» **DATA SECTION**:
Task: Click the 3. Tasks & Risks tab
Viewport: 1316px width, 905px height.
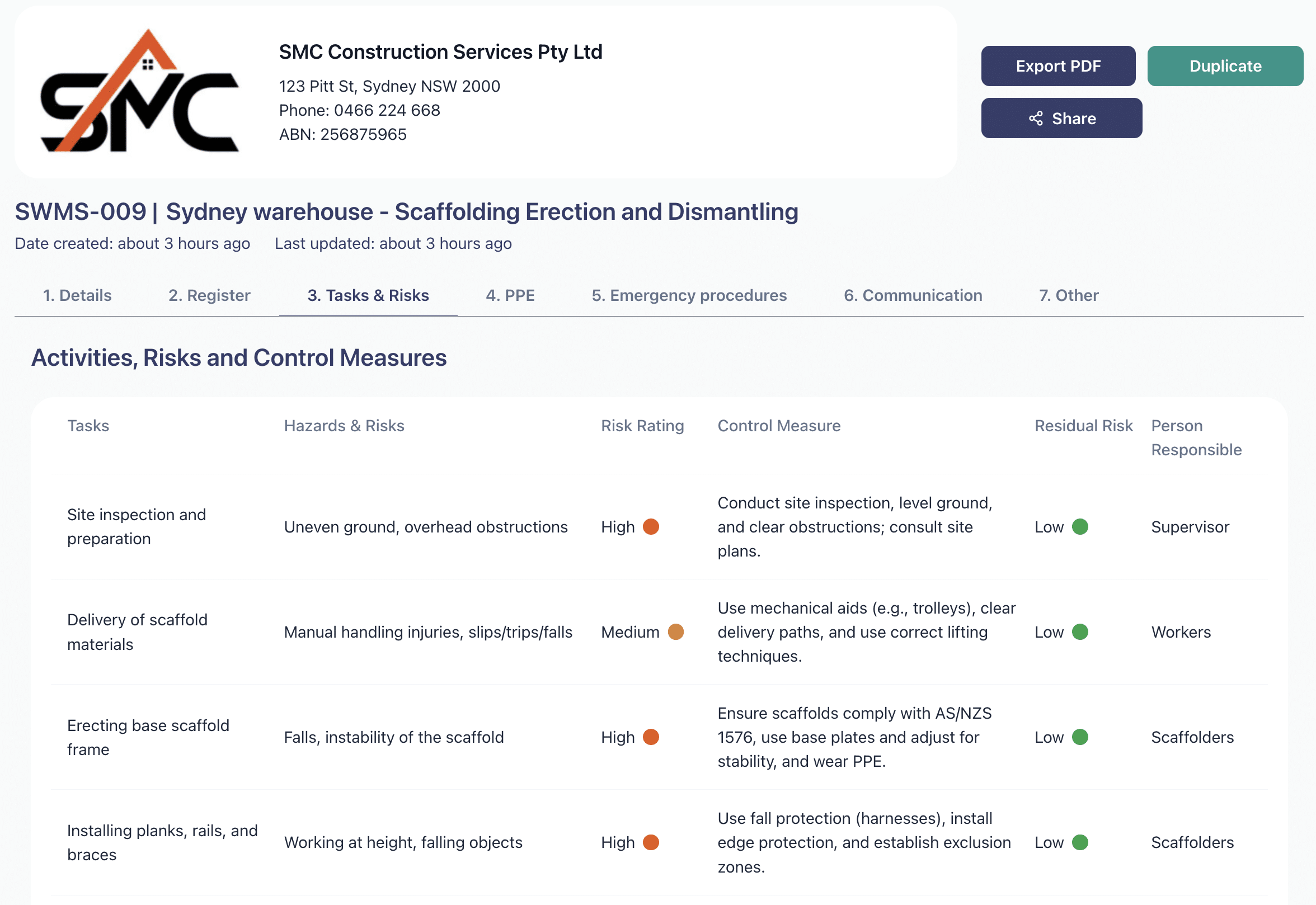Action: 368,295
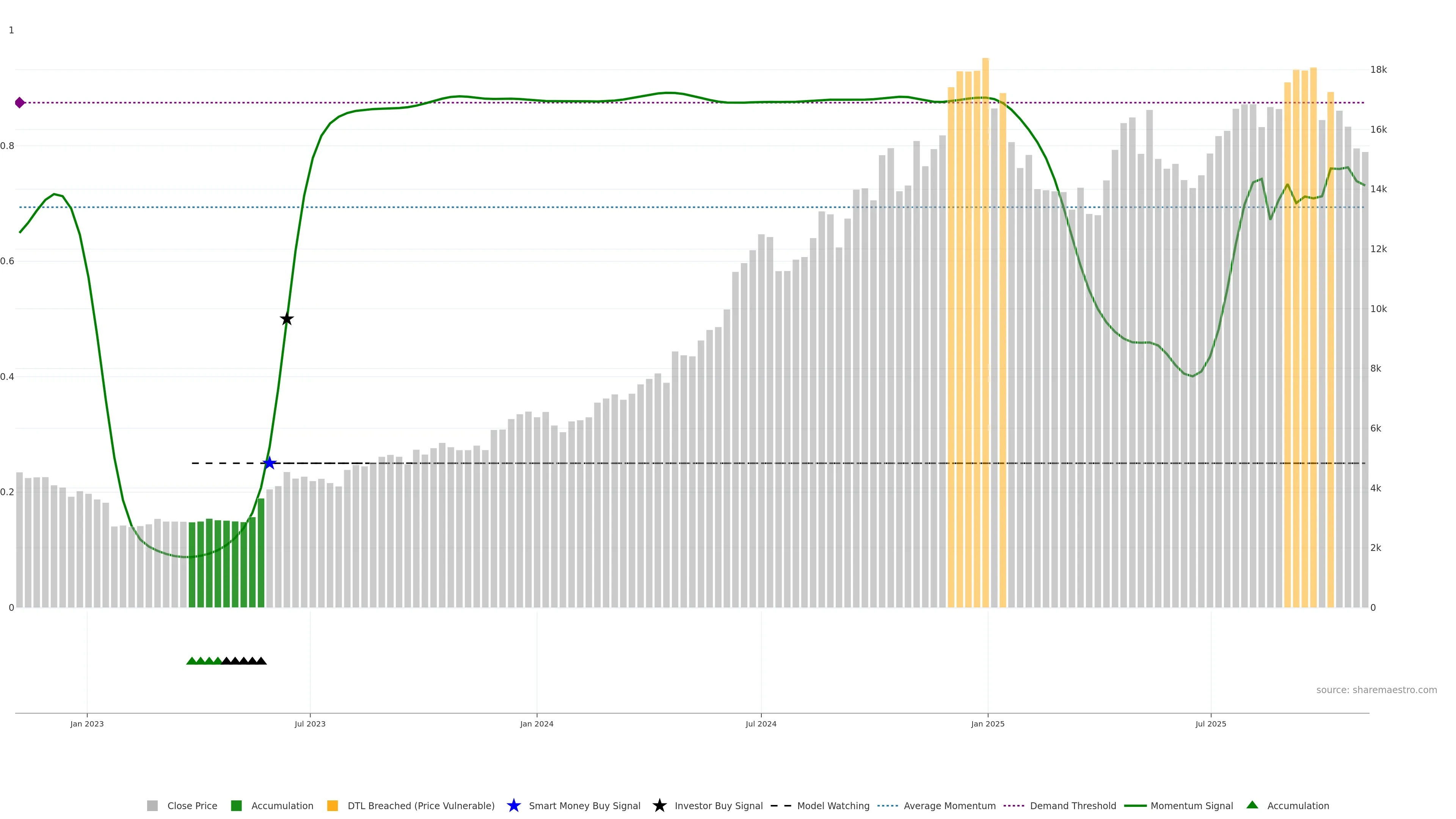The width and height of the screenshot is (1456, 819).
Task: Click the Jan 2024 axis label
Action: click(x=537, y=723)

» **EXERCISE DIRECTIONS**: An exact copy of all the data above is required; omit any pictures.

» **SOLVED EXERCISE**:
Task: Click the 3. Tasks & Risks tab
Viewport: 1316px width, 905px height.
Action: 368,295
The width and height of the screenshot is (1456, 819).
Task: Click the Jan 2024 axis label
Action: click(x=537, y=723)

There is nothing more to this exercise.